## TEKS PILIHAN:
Kota Gaza (ANTARA News) - Komisi Pemilihan Umum Pusat Palestina mulai bekerja di Gaza, Rabu, setelah Hamas memberi organisasi itu akses ke kantor mereka, kata ketuanya.

"Kami memulai pekerjaan Rabu di kantor pusat komisi di Gaza setelah memperoleh akses ke kantor itu kemarin malam," kata ketua komisi itu Hisham Kuhail kepada AFP.

Sejauh ini kantor Komisi Pemilu Pusat (CEC) tertutup dan kunci dipegang oleh pejabat Hamas, yang berarti petugas pemilu tidak bisa memulai persiapan pemungutan suara yang dijadwalkan berlangsung pada Mei mendatang.

Menurut ketentuan perjanjian rekonsiliasi yang ditandatangani oleh Hamas dan kelompok Fatah pada Mei tahun lalu, pemilu parlemen dan presiden akan digelar dalam waktu satu tahun setelah perjanjian itu ditandatangani.

Namun, CEC perlu memperbarui data pemilih di Gaza, yang tidak dilakukan sejak pemilu terakhir pada 2006.

Komisi itu telah memperingatkan, mereka memerlukan waktu beberapa pekan untuk mempersiapkan kantor dan staf pelatih sebelum mereka memulai proses pendaftaran pemilih dan memperbarui dokumen.

Komisi itu juga tidak bisa memulai proses pendaftaran tanpa perintah resmi Presiden Mahmud Abbas, yang instruksinya biasanya dikeluarkan tiga bulan sebelum pelaksanaan pemilu.

Penundaan dalam pembukaan kantor CEC meningkatkan kekhawatiran bahwa masalah logistik akan membuat komisi itu tidak bisa melaksanakan pemilu pada Mei, seperti yang ditetapkan dalam perjanjian rekonsiliasi.

Hamas dan Fatah menandatangani sebuah perjanjian rekonsiliasi antara kedua pihak pada Mei lalu namun hingga kini belum melaksanakannya.

Perjanjian itu menetapkan pembentukan pemerintah sementara dari kalangan independen yang akan mempersiapkan pemilihan umum dalam waktu setahun.

Namun, perjanjian itu tidak pernah dilaksanakan dan kedua pihak mempermasalahkan susunan pemerintah sementara dan siapa yang akan memimpinnya.

## BAGIAN DATA:

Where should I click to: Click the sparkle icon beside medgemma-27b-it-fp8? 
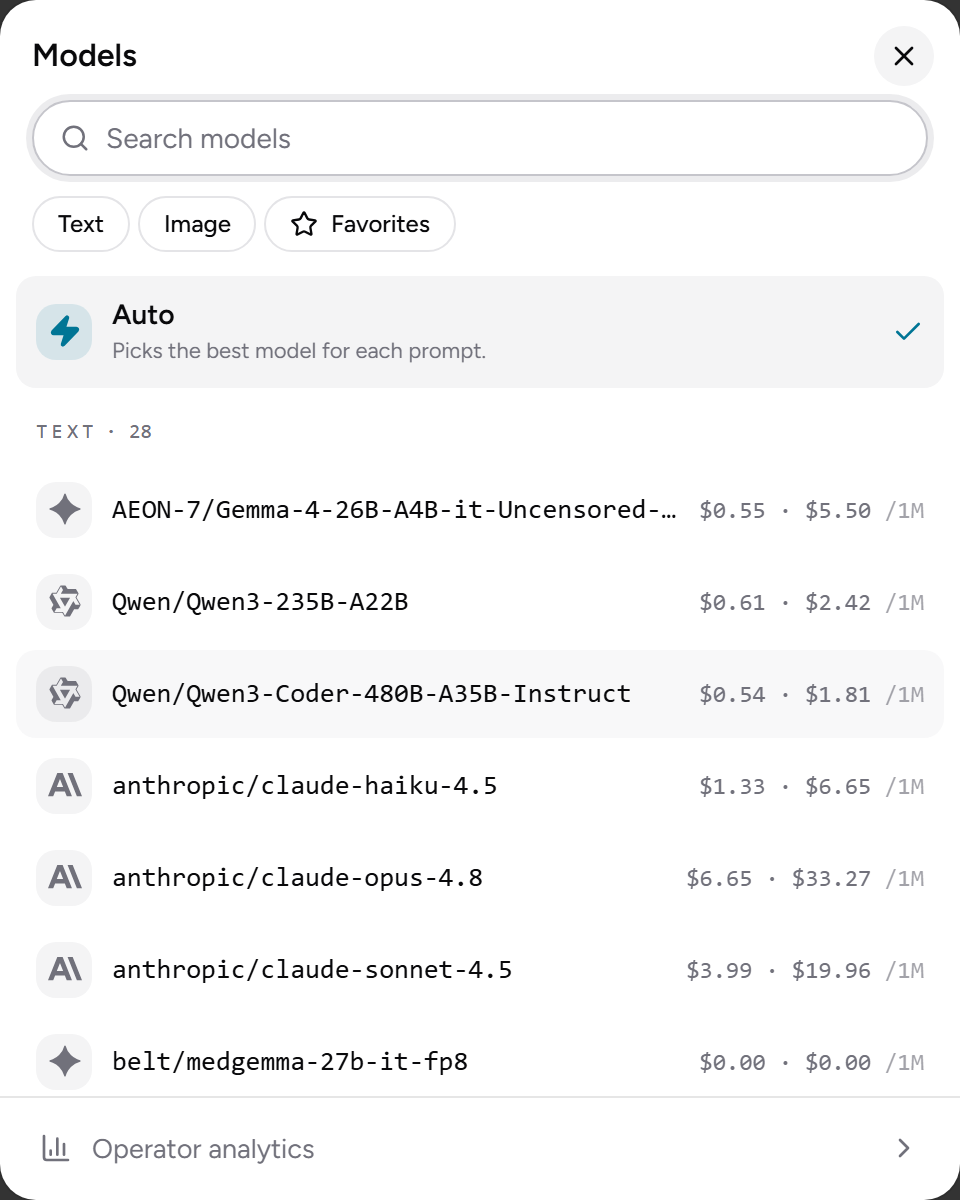coord(64,1062)
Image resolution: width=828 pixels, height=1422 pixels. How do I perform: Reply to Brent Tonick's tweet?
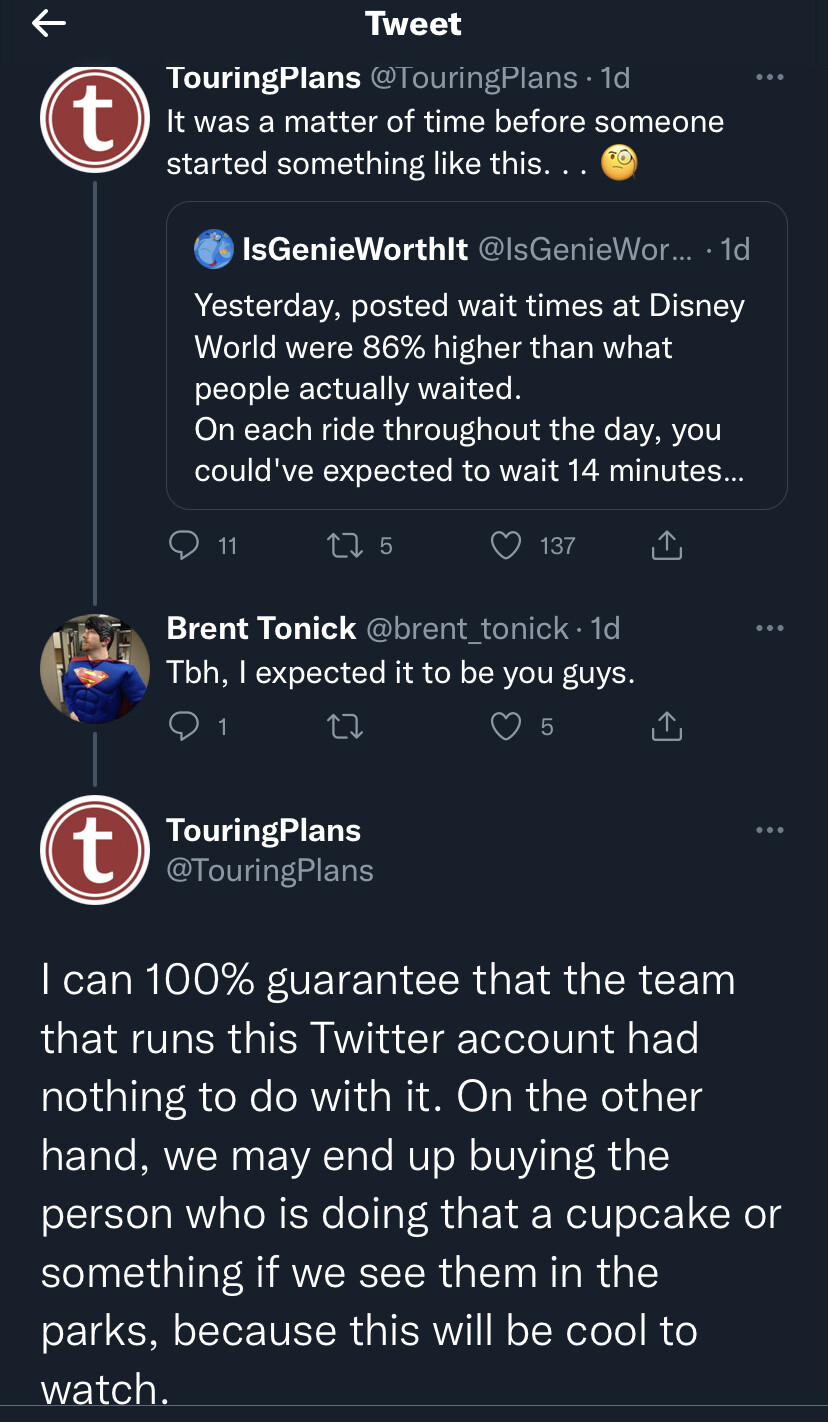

## DAFTAR TUGAS:
1 - Menurut teks pilihan, siapa ketua Komisi Pemilihan Umum Pusat Palestina?
2 - Tuliskan ulang kata demi kata bagian teks pilihan mulai dari "Komisi itu telah" sampai "dalam perjanjian rekonsiliasi.".

## JAWABAN TUGAS:
1 - Hisham Kuhail.

2 -
Komisi itu telah memperingatkan, mereka memerlukan waktu beberapa pekan untuk mempersiapkan kantor dan staf pelatih sebelum mereka memulai proses pendaftaran pemilih dan memperbarui dokumen.

Komisi itu juga tidak bisa memulai proses pendaftaran tanpa perintah resmi Presiden Mahmud Abbas, yang instruksinya biasanya dikeluarkan tiga bulan sebelum pelaksanaan pemilu.

Penundaan dalam pembukaan kantor CEC meningkatkan kekhawatiran bahwa masalah logistik akan membuat komisi itu tidak bisa melaksanakan pemilu pada Mei, seperti yang ditetapkan dalam perjanjian rekonsiliasi.